Written task
Can you copy word for word the lines below, beginning at the line that contains "monitored [290, 1054]" and stopping after the line that contains "straight (733, 781)"?

◆ ◆ ◆

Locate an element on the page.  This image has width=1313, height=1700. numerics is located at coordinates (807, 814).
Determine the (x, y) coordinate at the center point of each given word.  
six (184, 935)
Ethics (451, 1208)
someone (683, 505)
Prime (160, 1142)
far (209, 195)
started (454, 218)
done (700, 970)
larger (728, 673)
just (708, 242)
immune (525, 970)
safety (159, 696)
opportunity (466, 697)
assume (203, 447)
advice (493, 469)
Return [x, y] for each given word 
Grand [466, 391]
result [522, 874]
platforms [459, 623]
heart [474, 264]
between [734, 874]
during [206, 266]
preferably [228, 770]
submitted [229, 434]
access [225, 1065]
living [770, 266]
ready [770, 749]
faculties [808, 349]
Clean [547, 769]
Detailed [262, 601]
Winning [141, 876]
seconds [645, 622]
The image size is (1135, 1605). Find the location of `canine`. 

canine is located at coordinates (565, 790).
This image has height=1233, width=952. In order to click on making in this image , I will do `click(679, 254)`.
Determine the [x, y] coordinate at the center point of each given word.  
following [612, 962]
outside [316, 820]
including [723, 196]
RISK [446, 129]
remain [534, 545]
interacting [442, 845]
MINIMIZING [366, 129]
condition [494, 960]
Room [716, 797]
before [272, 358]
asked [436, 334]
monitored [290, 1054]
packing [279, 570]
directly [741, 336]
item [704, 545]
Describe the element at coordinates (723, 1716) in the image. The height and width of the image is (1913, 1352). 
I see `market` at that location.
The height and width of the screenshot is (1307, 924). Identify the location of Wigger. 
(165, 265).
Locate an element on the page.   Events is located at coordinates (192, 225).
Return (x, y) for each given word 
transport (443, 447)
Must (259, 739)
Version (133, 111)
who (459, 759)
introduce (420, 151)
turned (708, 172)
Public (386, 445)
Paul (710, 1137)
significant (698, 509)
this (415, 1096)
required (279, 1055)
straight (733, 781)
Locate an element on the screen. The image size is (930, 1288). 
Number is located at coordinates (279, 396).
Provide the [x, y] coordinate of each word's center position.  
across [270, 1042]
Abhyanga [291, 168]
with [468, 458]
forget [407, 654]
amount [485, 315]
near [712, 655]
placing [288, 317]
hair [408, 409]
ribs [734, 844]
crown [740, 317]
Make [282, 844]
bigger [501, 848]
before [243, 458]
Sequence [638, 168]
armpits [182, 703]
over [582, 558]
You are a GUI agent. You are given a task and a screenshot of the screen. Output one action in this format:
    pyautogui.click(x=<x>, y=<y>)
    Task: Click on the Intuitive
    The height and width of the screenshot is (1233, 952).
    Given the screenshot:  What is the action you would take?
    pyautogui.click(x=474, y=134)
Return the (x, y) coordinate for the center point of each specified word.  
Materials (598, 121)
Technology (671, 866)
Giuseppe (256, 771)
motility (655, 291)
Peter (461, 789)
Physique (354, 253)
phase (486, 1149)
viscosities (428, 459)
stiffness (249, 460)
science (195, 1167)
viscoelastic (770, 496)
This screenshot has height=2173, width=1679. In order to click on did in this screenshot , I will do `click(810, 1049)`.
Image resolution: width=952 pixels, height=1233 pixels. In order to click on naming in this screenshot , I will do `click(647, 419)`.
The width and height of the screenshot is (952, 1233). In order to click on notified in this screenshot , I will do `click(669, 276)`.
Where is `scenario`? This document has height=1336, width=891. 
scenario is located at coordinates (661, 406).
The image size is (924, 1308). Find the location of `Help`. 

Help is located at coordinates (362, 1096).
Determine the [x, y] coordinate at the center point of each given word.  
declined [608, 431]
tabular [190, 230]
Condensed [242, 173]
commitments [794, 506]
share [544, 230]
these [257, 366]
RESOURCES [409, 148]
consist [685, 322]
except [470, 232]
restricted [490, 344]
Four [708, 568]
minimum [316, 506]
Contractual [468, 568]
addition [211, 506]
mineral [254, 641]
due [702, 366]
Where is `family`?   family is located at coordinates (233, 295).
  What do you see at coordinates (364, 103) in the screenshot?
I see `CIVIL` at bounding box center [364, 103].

◆ ◆ ◆

Solution to this exercise
monitored [290, 1054]
packing [279, 570]
directly [741, 336]
item [704, 545]
Describe the element at coordinates (723, 1716) in the image. The height and width of the image is (1913, 1352). 
I see `market` at that location.
The height and width of the screenshot is (1307, 924). Identify the location of Wigger. 
(165, 265).
Locate an element on the page.   Events is located at coordinates (192, 225).
Return (x, y) for each given word 
transport (443, 447)
Must (259, 739)
Version (133, 111)
who (459, 759)
introduce (420, 151)
turned (708, 172)
Public (386, 445)
Paul (710, 1137)
significant (698, 509)
this (415, 1096)
required (279, 1055)
straight (733, 781)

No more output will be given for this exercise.